Identify, in the records below, every line where the string "computer" appears, and copy each such line.

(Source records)
--- START ---

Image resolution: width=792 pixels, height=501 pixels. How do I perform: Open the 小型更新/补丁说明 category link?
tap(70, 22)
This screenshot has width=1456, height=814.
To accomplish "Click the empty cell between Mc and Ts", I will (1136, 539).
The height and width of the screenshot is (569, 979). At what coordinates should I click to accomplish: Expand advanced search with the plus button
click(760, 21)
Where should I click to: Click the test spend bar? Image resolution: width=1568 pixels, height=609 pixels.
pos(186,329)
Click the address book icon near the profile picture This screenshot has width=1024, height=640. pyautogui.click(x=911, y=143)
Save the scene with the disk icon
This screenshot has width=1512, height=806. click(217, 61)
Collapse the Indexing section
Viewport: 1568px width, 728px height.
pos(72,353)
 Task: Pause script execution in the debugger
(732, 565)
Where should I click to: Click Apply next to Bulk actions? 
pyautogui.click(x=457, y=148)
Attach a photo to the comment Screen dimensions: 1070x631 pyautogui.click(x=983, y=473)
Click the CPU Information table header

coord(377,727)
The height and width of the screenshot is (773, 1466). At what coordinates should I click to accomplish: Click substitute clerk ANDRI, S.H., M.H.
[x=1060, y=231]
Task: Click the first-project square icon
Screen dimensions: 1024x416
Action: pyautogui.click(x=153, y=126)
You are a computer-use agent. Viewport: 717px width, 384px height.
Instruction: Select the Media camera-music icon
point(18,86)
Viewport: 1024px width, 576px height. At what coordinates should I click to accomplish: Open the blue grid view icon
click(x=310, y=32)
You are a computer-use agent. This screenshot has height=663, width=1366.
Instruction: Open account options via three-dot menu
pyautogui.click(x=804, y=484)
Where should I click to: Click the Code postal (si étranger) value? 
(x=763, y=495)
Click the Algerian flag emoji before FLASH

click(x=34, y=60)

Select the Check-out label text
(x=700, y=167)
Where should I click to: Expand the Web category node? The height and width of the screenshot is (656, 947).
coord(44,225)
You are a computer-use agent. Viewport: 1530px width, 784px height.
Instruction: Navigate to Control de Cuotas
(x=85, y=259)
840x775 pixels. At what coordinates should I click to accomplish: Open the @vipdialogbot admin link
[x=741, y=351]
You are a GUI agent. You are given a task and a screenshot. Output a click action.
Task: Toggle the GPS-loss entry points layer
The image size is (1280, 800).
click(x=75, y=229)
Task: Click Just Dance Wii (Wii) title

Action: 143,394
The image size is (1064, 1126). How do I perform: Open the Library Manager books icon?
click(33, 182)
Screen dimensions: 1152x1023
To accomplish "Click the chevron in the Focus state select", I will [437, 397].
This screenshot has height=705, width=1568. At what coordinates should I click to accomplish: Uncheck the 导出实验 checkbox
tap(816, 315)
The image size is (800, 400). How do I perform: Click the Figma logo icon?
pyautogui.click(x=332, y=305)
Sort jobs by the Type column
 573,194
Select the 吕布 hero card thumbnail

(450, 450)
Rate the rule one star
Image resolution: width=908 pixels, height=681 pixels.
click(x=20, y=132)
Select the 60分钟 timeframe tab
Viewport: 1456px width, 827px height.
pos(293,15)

--- END ---

• Reply to the task
You are a computer-use agent. Viewport: 717px width, 384px height.
You are a computer-use agent. This screenshot has height=663, width=1366.
You are a computer-use agent. Viewport: 1530px width, 784px height.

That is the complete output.